[RECORDS FOR THE TASK]

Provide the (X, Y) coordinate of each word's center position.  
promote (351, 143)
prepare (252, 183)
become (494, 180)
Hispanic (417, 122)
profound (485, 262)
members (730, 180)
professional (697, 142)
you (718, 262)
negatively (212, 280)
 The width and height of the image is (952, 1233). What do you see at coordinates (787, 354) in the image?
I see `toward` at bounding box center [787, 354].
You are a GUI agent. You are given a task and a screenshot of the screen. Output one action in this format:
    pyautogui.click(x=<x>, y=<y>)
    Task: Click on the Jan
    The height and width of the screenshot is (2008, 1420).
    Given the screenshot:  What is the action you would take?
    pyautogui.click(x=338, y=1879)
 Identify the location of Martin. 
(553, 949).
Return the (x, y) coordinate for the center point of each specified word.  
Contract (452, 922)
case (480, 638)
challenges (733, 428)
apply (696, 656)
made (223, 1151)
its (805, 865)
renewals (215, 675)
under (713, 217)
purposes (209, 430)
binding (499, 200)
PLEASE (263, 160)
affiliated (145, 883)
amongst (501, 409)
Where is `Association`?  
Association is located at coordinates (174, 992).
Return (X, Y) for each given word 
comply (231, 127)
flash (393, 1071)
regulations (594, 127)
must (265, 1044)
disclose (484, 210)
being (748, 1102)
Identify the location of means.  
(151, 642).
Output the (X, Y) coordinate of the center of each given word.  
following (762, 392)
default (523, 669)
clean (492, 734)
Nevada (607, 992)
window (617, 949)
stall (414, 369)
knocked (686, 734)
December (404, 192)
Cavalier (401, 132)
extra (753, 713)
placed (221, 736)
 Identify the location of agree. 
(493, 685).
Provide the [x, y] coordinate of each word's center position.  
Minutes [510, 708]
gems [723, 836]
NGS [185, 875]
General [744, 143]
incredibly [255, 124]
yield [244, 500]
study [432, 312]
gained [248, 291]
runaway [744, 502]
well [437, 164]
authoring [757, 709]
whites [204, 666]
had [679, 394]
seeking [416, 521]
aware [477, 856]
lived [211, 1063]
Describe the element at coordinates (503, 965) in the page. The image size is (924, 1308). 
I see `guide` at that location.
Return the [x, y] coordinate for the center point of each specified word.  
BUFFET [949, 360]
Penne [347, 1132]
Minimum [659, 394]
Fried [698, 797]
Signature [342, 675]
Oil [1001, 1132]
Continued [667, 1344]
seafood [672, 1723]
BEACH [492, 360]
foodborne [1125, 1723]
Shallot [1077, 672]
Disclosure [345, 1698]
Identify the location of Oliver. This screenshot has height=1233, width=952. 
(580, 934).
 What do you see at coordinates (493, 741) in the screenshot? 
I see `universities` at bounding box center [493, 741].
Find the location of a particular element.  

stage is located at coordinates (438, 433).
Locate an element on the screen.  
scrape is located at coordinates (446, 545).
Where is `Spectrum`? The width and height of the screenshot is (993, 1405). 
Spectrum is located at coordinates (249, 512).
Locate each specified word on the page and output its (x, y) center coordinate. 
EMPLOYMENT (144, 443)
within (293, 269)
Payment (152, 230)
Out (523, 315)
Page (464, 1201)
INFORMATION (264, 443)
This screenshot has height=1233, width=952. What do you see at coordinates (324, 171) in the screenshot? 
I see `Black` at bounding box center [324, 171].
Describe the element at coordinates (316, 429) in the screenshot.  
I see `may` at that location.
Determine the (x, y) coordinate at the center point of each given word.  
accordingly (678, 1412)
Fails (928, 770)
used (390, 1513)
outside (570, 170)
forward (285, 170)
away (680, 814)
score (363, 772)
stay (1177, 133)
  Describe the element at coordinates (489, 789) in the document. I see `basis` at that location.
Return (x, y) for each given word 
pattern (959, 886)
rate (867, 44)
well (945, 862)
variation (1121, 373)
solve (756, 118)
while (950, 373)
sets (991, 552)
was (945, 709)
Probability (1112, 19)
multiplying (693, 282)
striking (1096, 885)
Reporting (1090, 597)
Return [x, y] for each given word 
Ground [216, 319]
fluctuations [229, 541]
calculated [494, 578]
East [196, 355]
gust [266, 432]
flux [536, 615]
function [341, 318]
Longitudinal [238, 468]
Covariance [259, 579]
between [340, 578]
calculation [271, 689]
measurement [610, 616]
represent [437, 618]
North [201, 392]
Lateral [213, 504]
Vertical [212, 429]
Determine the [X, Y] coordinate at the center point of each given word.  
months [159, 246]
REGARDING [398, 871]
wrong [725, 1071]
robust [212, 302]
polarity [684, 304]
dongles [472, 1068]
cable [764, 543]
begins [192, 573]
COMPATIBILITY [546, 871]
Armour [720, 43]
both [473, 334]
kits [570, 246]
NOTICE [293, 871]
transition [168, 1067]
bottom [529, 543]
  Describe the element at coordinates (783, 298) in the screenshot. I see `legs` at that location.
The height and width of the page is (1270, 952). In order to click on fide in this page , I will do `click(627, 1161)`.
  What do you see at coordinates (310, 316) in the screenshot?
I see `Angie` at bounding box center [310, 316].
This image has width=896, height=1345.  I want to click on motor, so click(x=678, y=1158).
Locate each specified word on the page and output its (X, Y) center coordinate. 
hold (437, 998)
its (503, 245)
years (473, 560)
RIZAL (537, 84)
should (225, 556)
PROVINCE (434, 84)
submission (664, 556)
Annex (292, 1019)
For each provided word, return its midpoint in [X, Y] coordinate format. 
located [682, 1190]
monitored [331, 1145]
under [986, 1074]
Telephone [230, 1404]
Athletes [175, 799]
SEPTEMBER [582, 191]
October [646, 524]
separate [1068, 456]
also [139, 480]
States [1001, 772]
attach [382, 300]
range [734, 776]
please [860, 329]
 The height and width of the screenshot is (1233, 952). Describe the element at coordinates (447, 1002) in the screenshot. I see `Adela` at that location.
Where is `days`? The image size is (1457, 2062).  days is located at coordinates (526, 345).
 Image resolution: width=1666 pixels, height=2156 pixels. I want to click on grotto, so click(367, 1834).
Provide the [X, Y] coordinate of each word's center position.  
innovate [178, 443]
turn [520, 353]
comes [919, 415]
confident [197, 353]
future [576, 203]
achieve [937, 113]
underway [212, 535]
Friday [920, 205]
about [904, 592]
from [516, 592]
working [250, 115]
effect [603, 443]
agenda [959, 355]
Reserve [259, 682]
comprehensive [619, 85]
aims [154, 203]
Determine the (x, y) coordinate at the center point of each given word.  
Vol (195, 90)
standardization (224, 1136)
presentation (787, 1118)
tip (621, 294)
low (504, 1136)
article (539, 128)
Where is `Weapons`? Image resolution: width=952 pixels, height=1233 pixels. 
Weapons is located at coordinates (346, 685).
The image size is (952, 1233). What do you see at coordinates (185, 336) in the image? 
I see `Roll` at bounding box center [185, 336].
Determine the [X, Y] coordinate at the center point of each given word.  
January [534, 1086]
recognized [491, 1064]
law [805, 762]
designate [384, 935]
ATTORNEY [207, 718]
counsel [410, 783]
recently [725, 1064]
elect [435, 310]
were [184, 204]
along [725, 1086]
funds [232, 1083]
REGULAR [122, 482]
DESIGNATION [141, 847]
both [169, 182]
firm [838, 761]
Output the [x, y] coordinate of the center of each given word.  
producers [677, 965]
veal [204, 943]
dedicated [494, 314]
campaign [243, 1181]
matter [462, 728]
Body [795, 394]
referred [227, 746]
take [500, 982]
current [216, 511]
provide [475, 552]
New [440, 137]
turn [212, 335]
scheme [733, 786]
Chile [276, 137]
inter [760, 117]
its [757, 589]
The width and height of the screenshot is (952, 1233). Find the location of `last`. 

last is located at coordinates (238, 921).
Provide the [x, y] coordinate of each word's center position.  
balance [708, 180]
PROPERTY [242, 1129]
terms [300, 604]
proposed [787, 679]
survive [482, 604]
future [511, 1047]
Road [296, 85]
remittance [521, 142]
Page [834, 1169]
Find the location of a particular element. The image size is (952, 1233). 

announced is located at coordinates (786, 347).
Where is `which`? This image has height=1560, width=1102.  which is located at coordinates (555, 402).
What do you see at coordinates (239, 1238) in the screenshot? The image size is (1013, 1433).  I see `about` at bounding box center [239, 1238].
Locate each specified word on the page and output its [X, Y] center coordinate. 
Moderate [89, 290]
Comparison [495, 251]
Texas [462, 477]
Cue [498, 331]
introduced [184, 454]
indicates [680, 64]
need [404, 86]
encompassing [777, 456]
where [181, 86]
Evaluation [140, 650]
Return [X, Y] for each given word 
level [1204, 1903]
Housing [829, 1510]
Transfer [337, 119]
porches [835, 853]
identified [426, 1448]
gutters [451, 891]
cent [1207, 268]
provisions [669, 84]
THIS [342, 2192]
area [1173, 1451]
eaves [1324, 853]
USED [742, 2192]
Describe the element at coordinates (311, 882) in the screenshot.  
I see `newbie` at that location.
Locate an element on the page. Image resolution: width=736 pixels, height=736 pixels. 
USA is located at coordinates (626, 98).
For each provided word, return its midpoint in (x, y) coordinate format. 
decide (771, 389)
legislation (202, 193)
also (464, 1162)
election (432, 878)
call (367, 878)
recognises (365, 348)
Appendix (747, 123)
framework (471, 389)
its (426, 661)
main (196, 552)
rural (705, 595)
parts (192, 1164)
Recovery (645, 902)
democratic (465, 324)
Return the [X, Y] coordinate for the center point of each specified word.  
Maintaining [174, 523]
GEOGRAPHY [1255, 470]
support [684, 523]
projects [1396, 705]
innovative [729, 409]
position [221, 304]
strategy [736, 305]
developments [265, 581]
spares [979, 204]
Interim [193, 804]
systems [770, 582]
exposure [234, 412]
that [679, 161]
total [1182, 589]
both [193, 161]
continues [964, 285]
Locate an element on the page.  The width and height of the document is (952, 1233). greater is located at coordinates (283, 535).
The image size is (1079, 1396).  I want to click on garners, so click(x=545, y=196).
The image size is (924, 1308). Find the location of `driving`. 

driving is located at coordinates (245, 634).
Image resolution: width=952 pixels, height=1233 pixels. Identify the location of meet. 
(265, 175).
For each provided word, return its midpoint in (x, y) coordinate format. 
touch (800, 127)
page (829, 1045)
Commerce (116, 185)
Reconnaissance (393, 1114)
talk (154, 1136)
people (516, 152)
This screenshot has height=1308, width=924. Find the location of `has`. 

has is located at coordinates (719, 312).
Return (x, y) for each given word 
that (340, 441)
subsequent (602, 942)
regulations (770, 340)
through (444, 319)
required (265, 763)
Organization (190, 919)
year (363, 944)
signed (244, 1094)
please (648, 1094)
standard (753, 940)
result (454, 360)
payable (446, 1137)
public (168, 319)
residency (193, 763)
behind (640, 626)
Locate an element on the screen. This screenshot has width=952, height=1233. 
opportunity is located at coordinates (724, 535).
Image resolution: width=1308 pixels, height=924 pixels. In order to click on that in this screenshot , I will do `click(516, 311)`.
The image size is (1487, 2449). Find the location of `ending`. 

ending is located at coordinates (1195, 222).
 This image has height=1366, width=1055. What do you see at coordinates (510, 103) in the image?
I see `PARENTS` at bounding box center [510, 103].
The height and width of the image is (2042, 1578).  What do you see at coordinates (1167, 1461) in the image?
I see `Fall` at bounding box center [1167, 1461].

[REQUIRED WORK] Print the lines from the line with "You are a GUI" up to and including the line with "gained [248, 291]", exactly as they appear.

[ANSWER FOR THIS EXERCISE]
You are a GUI agent. You are given a task and a screenshot of the screen. Output one action in this format:
    pyautogui.click(x=<x>, y=<y>)
    Task: Click on the Jan
    The height and width of the screenshot is (2008, 1420).
    Given the screenshot:  What is the action you would take?
    pyautogui.click(x=338, y=1879)
 Identify the location of Martin. 
(553, 949).
Return the (x, y) coordinate for the center point of each specified word.  
Contract (452, 922)
case (480, 638)
challenges (733, 428)
apply (696, 656)
made (223, 1151)
its (805, 865)
renewals (215, 675)
under (713, 217)
purposes (209, 430)
binding (499, 200)
PLEASE (263, 160)
affiliated (145, 883)
amongst (501, 409)
Where is `Association`?  
Association is located at coordinates (174, 992).
Return (X, Y) for each given word 
comply (231, 127)
flash (393, 1071)
regulations (594, 127)
must (265, 1044)
disclose (484, 210)
being (748, 1102)
Identify the location of means.  
(151, 642).
Output the (X, Y) coordinate of the center of each given word.  
following (762, 392)
default (523, 669)
clean (492, 734)
Nevada (607, 992)
window (617, 949)
stall (414, 369)
knocked (686, 734)
December (404, 192)
Cavalier (401, 132)
extra (753, 713)
placed (221, 736)
 Identify the location of agree. 
(493, 685).
Provide the [x, y] coordinate of each word's center position.  
Minutes [510, 708]
gems [723, 836]
NGS [185, 875]
General [744, 143]
incredibly [255, 124]
yield [244, 500]
study [432, 312]
gained [248, 291]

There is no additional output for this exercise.